Trinity’s Easter tradition continues [UPDATED]Published 11:18am Thursday, March 28, 2013 Updated 11:23am Thursday, March 28, 2013
It’s been a tradition for over a decade, but this year’s snow has given some unexpected changes to the Easter service schedule at Trinity Lutheran Church.
Easter weekend at Trinity often includes a Living Lord’s Supper on Thursday and a reenactment of the guarding of Jesus’ tomb on Easter Sunday. The reenactment includes a nine-foot tall rock that is fitted together outside. The Rev. Curtis Deterding said that won’t happen this year because of a lack of space from all the snow.
“It’s just a matter of not being able to actually put everything together,” said Deterding, pastor at Trinity who has helped organize the events in his nine years at the church.
Over the years, Deterding said the message of the story in the reenactment has become an important reminder for Christians at Trinity and in the community.
“All it is is a couple of soldiers next to a rock, but it reminds people of the story that is our story, the one we look forward to, that being the resurrection of the dead to life everlasting,” said Deterding. “That’s the focal point of our faith, our religion, what Christ has done for us.”
Being down one event, however, won’t put a damper on such an important celebration.
For Maundy Thursday, the church will hold its Living Lord’s Supper service at 7 p.m., with actors from the church dressed as the 12 disciples recreating the portrait of the last supper as painted by Leonardo da Vinci.
Good Friday will feature a cross walk at 5:30 p.m. for the church youth, who will carry a cross as a group from Shopko downtown to the church.
On Easter Sunday, the church will hold a sunrise service at 6:30 a.m. before regular service at 9.

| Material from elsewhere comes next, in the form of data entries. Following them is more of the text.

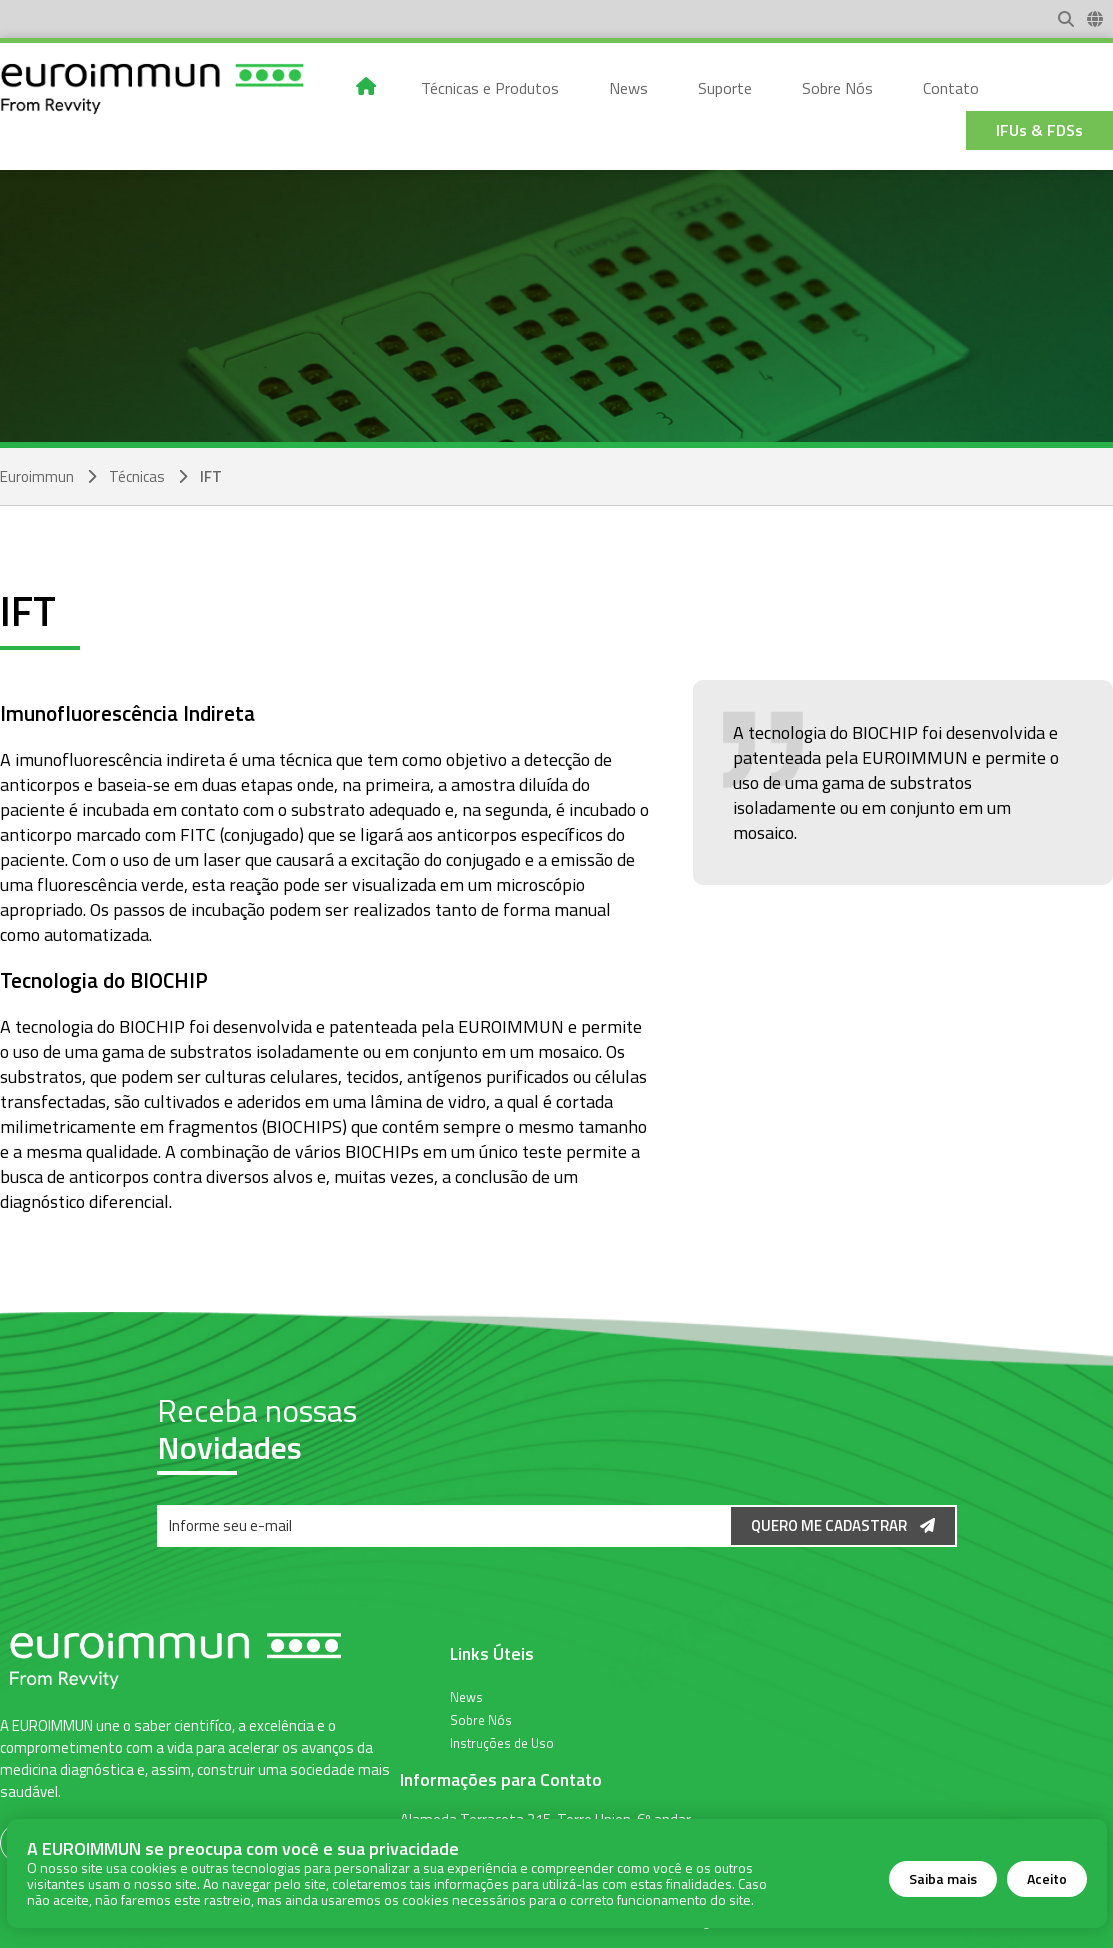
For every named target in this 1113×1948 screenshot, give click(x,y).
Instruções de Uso (502, 1742)
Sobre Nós (481, 1719)
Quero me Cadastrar (843, 1525)
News (466, 1696)
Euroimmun (37, 476)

Despite losing one event, Deterding said the reenactments serve as an important tool for reflection and faith.
“For our parishioners, my hope is that they will continue to carry those visuals in their minds,” said Deterding. “I know that whenever you take something and make it visual to people it seems to be etched in their hearts and minds.”

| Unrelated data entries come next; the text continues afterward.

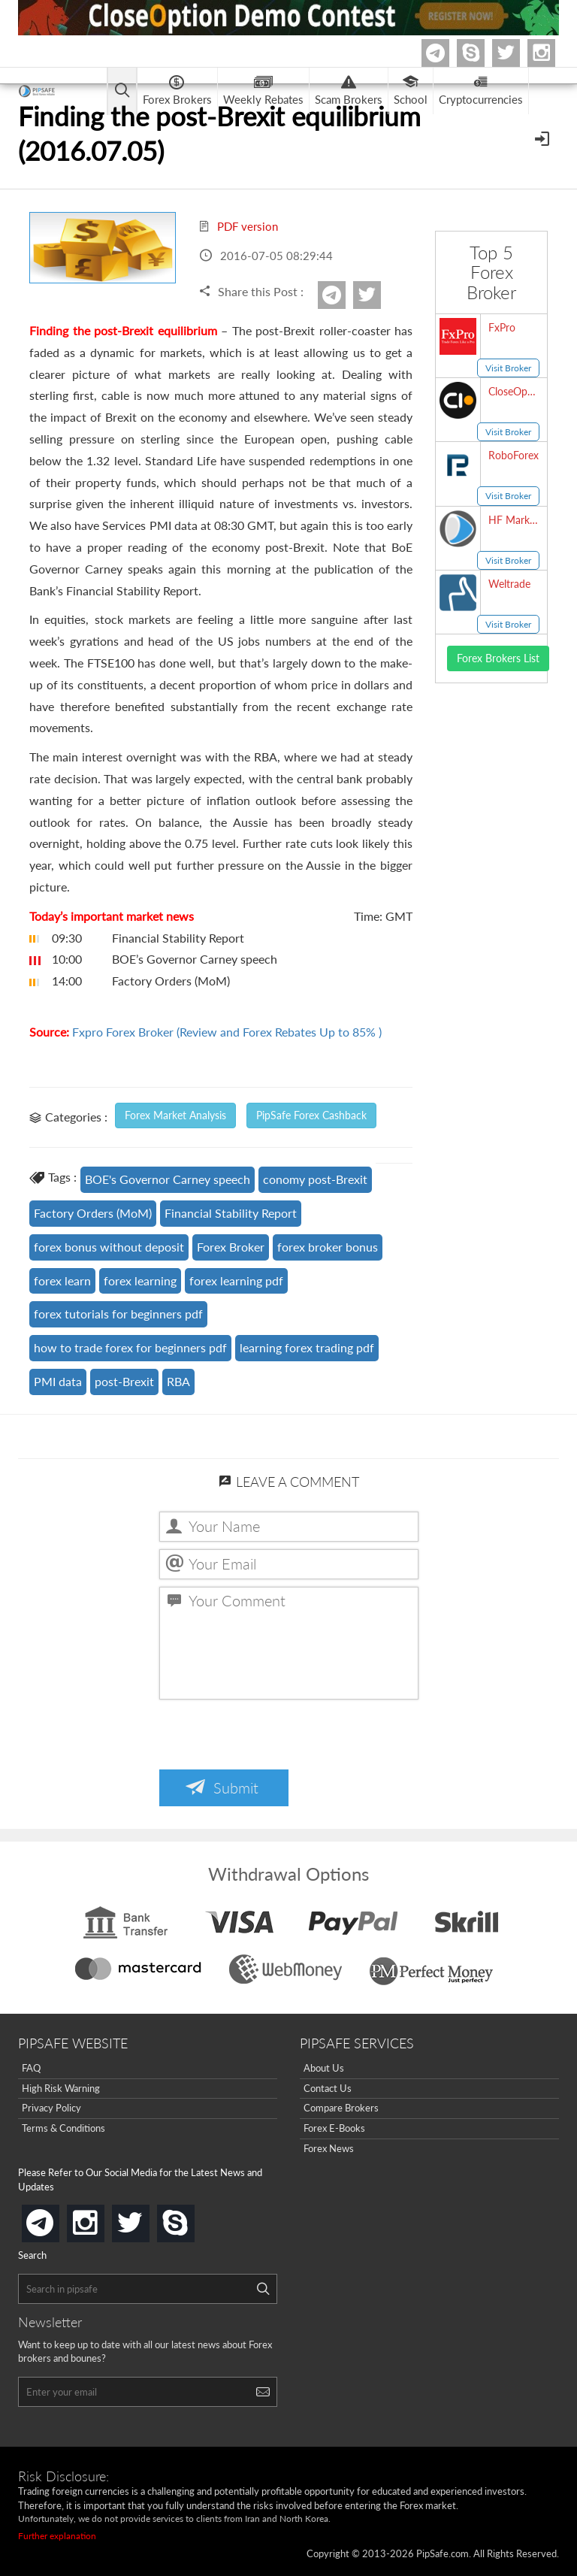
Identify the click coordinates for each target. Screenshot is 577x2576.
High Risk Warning (61, 2088)
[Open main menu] (126, 91)
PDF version (238, 226)
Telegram (447, 56)
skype (192, 2218)
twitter (517, 53)
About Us (324, 2068)
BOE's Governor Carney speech (167, 1179)
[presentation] (273, 1736)
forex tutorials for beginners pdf (118, 1313)
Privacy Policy (51, 2108)
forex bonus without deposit (109, 1247)
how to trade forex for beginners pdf (130, 1347)
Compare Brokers (341, 2108)
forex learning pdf (236, 1280)
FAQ (31, 2068)
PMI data (58, 1381)
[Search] (263, 2289)
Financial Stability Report (231, 1213)
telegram (56, 2222)
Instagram (553, 53)
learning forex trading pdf (307, 1347)
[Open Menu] (543, 137)
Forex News (329, 2148)
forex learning (140, 1280)
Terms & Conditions (63, 2128)
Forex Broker (230, 1247)
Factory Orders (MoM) (93, 1213)
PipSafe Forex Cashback (311, 1115)
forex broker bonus (327, 1247)
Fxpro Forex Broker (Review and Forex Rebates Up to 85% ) (227, 1032)
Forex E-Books (334, 2128)
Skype (482, 53)
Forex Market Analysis (175, 1115)
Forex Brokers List (498, 658)
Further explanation (57, 2535)
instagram (101, 2218)
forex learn (62, 1280)
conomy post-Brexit (315, 1179)
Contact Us (328, 2088)
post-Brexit (124, 1381)
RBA (178, 1381)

With the events so well received by others in the past, Deterding said it is important for the events to continue because of what they mean to residents in Fergus Falls.
“It’s an outreach to the community, but also a reminder of who we are as a community here in town as a predominantly Christian area,” Deterding said. “It’s a reminder that, as a community, we’re focused in on this story.”
Deterding welcomes the public to attend the services and worship alongside the congregation at Trinity.
“We surely want to invite the community and especially anyone who doesn’t have a church home,” said Deterding. “They are always welcome to worship with us.”